I have been asked the question; from the two currently available LEGO Winter Village sets which one is better? We reviewed both sets separately, but this question prompted me to also write up a comparison review. So, below, we will discuss how the different features of the #10267 LEGO Creator Gingerbread House from last year and the #10275 LEGO Creator Elf Club House released this year compare. This may help those who are deciding between the two sets due to space or budget restrictions.

Let me start by saying that both sets are charming and worthy additions to the LEGO Winter Village collection. You can’t really go wrong with purchasing either of them. However, if you have to make a choice, there are some differences that may make you sway towards either of the two.


The Gingerbread House comes with 1,477 pieces and two minifigures, and the Elf Club House with 1,197 pieces and four minifigures.
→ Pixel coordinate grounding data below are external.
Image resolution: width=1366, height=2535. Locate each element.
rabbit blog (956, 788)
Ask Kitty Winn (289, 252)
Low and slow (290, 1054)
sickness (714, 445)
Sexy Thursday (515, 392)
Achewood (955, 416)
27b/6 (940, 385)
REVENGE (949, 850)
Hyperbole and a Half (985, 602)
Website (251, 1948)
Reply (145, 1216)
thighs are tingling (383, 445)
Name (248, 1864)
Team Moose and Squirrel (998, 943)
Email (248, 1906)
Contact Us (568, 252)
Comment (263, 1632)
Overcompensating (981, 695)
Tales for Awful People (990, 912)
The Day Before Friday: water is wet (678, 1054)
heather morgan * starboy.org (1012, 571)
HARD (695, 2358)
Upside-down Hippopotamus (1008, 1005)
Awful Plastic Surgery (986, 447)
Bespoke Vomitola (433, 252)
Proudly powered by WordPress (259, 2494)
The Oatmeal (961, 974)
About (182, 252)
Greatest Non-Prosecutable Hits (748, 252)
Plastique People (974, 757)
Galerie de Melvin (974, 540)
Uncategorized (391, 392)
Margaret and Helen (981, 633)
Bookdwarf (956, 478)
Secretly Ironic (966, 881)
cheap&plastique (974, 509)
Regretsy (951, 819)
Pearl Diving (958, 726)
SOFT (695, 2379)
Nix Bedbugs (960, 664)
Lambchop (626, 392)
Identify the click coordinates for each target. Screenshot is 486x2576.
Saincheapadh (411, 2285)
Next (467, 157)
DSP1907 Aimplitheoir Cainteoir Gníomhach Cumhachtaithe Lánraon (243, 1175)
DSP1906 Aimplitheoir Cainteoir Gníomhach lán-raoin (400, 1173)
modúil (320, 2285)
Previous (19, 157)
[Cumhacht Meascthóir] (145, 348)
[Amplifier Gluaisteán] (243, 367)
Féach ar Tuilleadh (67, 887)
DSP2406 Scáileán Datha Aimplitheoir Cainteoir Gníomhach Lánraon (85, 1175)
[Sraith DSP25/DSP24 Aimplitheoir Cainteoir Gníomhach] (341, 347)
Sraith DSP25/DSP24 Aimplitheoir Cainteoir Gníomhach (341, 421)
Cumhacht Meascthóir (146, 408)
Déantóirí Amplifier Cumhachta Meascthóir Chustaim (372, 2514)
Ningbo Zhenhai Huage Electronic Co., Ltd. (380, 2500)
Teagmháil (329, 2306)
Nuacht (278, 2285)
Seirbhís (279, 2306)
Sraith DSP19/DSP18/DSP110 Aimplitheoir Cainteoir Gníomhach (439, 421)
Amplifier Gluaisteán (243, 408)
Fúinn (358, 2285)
They are both just about eight inches tall, and their width and depth are about the same as well. The Gingerbread House has a slightly larger white base (28 x 16 studs) with more snowy landscape at the front of the building. However, even though the Elf Club House is on a smaller base (26 x 12 studs), it has a separately attached chimney which is not on the same base. So all in all the two buildings are about the same size as far as the amount of space they take up. Both buildings come with a light-brick to illuminate parts of the interior.


The architectural style of the two buildings is also similar with several high-pitched roofs and tall and prominent chimneys reminiscent of Alpine architecture. However, while the Elf Club House is almost symmetrical, the Gingerbread House has a more variegated look from the front.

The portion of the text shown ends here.